It’s a cold case we all know well. Wilted, brown leaves and no answers to be found. Was it the light? Should you have used different soil? Did you water it enough? Too much? For many of us, our first plant can feel like an unbelievable burden, another chore rather than a source of delight. But it’s also possible that your first plant was something that was actually kind of complicated to grow—that orchid made life needlessly difficult, didn’t it? What you need are plants for a beginner, plants that are a bit more forgiving for someone with a black thumb.

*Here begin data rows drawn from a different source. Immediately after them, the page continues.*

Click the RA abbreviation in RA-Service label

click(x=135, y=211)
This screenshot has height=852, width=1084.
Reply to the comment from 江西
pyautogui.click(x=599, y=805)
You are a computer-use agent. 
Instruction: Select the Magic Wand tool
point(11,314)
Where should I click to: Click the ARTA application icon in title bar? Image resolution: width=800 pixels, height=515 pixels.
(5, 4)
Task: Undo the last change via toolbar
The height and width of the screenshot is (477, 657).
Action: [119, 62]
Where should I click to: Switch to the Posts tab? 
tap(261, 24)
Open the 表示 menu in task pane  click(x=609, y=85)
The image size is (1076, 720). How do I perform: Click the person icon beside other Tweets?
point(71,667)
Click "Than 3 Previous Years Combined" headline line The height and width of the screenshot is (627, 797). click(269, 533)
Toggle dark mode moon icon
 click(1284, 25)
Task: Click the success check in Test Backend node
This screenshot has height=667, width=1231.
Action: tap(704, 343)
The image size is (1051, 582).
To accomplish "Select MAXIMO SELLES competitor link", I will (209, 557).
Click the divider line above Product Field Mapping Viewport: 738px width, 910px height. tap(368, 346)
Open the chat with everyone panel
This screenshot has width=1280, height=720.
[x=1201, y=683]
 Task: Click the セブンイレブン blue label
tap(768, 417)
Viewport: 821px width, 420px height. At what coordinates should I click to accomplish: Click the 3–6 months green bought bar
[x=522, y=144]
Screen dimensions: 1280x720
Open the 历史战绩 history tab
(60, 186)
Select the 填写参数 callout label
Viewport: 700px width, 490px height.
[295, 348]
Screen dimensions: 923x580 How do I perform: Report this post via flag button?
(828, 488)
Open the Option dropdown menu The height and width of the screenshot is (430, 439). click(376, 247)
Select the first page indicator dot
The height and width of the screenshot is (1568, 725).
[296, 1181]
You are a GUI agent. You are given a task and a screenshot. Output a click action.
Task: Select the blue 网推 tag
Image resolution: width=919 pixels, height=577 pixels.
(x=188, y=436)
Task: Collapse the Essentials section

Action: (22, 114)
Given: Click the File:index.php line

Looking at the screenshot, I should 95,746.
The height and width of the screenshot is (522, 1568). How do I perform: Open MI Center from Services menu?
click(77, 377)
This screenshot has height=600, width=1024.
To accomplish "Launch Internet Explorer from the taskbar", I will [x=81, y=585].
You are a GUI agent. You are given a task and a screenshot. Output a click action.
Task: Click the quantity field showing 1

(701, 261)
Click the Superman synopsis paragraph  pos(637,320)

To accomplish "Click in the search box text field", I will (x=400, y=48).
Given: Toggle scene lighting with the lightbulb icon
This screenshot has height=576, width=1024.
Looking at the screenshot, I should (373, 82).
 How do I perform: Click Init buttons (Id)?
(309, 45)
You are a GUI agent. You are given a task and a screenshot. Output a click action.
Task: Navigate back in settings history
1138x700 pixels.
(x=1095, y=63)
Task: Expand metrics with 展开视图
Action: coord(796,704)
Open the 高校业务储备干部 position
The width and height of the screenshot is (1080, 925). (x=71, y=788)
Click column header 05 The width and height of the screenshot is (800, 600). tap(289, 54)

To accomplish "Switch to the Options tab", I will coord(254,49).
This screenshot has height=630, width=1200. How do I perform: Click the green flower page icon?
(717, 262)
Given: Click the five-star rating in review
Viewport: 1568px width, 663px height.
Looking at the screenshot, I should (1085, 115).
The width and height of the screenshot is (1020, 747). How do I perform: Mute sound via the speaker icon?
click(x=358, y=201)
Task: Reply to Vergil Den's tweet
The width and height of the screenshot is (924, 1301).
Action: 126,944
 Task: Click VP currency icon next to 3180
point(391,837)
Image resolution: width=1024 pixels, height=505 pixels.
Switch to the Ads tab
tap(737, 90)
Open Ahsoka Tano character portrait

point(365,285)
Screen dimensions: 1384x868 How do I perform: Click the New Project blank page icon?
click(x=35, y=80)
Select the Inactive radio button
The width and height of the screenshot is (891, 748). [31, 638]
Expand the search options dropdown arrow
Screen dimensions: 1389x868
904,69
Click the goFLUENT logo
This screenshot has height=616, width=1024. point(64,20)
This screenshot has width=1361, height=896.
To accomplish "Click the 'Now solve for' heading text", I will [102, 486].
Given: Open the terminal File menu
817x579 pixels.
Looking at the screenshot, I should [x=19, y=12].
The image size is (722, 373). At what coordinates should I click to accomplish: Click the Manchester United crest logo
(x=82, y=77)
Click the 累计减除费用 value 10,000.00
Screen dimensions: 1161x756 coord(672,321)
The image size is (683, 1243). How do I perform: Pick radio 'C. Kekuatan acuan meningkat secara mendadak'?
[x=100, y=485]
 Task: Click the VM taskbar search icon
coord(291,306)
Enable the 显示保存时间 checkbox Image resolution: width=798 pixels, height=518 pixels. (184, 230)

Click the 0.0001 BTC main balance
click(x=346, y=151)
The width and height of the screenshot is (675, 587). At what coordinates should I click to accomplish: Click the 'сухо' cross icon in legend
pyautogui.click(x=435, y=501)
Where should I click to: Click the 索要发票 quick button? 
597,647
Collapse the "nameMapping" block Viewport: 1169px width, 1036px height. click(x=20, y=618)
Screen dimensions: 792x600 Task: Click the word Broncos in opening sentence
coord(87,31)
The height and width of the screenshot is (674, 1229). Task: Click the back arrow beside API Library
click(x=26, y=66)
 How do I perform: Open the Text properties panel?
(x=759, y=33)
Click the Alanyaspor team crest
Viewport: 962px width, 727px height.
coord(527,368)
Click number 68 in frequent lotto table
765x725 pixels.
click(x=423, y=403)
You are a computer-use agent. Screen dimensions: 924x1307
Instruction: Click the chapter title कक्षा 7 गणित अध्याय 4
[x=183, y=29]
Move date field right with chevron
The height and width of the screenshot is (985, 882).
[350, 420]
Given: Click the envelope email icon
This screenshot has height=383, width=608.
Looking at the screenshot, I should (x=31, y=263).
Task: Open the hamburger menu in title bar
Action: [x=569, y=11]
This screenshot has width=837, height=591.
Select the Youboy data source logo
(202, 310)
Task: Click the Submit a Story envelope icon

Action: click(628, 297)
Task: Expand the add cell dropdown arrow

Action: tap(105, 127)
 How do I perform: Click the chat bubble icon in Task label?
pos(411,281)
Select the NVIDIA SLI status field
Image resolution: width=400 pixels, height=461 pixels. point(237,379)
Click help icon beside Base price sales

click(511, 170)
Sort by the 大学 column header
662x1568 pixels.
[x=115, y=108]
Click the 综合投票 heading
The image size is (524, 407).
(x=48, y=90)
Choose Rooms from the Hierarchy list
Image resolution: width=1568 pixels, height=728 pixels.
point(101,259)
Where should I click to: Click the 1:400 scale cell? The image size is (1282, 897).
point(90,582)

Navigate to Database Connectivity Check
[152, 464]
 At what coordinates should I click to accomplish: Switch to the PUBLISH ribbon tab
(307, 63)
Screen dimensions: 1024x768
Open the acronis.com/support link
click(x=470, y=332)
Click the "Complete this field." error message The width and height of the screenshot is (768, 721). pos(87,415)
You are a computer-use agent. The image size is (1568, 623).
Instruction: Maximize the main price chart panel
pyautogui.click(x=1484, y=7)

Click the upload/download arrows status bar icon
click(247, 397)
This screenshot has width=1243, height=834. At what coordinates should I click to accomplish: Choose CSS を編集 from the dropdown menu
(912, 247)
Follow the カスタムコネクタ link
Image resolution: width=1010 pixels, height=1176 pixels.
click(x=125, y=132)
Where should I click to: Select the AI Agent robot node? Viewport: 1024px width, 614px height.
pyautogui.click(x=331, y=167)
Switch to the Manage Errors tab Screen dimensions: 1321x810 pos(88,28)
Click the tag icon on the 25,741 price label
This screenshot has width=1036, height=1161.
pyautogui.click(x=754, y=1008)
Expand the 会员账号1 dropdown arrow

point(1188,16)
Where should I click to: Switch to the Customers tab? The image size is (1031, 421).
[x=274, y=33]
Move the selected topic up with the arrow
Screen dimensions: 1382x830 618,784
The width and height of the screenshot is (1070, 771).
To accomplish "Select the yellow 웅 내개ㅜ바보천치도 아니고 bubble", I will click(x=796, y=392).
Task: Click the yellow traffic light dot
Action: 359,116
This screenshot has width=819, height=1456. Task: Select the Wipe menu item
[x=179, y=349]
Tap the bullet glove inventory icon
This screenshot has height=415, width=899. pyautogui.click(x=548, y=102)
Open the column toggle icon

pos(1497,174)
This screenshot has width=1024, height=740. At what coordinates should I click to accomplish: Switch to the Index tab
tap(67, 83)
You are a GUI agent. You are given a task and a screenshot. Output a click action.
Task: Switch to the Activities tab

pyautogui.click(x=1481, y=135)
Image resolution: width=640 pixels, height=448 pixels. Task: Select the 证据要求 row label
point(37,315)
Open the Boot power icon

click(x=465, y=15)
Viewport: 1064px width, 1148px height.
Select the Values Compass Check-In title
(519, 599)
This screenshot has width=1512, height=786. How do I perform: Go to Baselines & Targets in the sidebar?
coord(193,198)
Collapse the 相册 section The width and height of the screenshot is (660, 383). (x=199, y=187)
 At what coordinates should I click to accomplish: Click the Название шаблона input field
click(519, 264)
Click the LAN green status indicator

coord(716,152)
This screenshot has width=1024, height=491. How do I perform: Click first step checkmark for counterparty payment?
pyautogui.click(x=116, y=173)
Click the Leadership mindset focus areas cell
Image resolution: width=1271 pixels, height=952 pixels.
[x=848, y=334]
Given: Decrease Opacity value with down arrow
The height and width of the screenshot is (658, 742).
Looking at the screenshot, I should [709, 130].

We reached out to a panel of extremely overqualified experts to help find these kinds of plants: Hilton Carter (interior designer and author of Wild Creations, Wild at Home, and Wild Interiors); Baylor Chapman (designer, stylist, and author of Decorating with Plants and the Plant Recipe Book); Darryl Cheng (author of The New Plant Parent); Puneet Sabharwal (CEO and co-founder of the online plant store Horti); Lauren Camilleri and Sophia Kaplan (co-founders of plant blog Leaf Supply and authors of the books Leaf Supply, Indoor Jungle, Plantopedia and Bloom); and Whitney Parkerton (founder of plant-design company Parker Meadows Inc.). With their help, we've compiled a list of the best indoor plants from easy to intermediate, as well as some tips you should keep in mind as you attempt to take care of all of your new greenery.

What to Keep in Mind When Shopping For Indoor Plants

Though you can enhance any plant environment to increase light, humidity, or warmth with the help of grow lights or a humidifier, your best bet for a headache-free plant experience is to find a natural fit for your plant. Matching the specific location’s light quality with the plant’s needs is going to be a lot easier than trying to tailor your own micro-environment to the plant, Chapman says. 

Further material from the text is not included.